The cavalry on the Royalists right wing was almost immediately driven back and Rupert was forced to commit his reserve of cavalry there, far earlier in the battle than he would have liked. The fighting was fierce but Cromwell eventually broke Rupert’s men and the Prince himself only avoided capture by hiding in a bean field!
There was also success for the Parlimentarians in the centre although their right wing initially had more difficulty when some of Fairfax’s forces were caught in a ditch where they were an easy target for the Royalists who forced them back. The battle ebbed and flowed chaotically for a time; at one point during the confusion of battle and the thunderstorm a number of Fairfax’s infantry believed they had been defeated and fled the field. Yet the Parliamentary centre stood firm against repeated charges by Royalist cavalry.
By this point it was almost dark, but the full moon was rising and it was possible to see confused men from both sides running away across the field. Taking advantage of the confusion Cromwell led his cavalry in a last charge against the tired and disorganised Royalist cavalry which eventually withdrew and retreated towards York. The final desperate stand was made by Newcastle’s ‘Whitecoats’ who fought fiercely, giving no quarter and refusing to surrender until just thirty of their number remained. In just two hours the Royalist forces had been defeated and, although a number of areas such as Bolton and Scarborough still held for the king, the north belonged to the Parliamentarians.

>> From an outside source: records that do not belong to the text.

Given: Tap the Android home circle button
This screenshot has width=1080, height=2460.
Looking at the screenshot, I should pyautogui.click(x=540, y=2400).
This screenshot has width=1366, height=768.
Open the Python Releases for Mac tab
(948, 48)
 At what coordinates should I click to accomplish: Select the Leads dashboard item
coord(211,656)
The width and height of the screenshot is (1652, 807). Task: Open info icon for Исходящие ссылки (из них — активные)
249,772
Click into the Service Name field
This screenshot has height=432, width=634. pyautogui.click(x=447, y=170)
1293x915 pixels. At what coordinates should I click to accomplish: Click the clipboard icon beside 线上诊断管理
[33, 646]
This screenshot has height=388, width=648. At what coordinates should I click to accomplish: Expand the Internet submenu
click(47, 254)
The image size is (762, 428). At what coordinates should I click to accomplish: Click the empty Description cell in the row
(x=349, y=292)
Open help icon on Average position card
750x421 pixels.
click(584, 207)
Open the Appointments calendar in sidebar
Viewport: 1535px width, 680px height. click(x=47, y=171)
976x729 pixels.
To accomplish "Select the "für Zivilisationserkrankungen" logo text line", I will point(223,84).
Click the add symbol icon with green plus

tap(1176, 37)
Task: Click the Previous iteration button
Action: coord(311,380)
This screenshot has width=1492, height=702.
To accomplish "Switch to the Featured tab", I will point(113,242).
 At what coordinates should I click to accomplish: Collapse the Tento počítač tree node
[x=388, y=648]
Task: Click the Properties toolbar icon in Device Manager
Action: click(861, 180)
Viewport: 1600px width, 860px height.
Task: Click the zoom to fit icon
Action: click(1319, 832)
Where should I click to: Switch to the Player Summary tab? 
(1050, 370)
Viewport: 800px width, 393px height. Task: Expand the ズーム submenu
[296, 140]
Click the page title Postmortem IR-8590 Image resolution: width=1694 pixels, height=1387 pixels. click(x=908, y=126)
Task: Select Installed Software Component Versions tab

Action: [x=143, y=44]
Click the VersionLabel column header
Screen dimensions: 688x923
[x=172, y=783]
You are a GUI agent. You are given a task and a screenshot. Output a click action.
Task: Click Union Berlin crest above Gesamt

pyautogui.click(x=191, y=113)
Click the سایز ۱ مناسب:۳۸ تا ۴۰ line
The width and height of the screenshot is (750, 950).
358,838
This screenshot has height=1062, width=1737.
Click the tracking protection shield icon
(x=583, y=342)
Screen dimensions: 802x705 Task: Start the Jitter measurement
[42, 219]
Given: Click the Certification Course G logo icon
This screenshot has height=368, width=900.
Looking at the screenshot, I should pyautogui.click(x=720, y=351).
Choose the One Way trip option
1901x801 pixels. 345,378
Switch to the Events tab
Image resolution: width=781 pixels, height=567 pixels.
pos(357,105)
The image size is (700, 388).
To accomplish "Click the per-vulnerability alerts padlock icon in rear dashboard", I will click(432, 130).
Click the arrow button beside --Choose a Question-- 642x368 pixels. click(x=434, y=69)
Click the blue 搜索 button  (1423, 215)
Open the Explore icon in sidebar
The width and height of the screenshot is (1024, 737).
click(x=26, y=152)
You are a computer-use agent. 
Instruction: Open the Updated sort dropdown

In the course of a battle which only lasted for two hours the Royalists lost around 4,000 men killed with an estimated 1,500 taken prisoner. In contrast the Scottish and Parliamentarian loses may have been as few as 300 killed (although some historians put this figure at over 1,000). During the battle Oliver Cromwell was able to show how a well-trained, disciplined and well-equipped army could win against the more experienced Royalists, and cemented his reputation as a great commander.
Marston Moor was a pivotal point during the English Civil War and, as such, I felt that I could not write ‘The Cavalier Historian’ without a description of the battle as seen through the eyes of one of my main characters, Thomas Hardwyke, a member of the Royalist cavalry and staunch supporter of Prince Rupert and the King.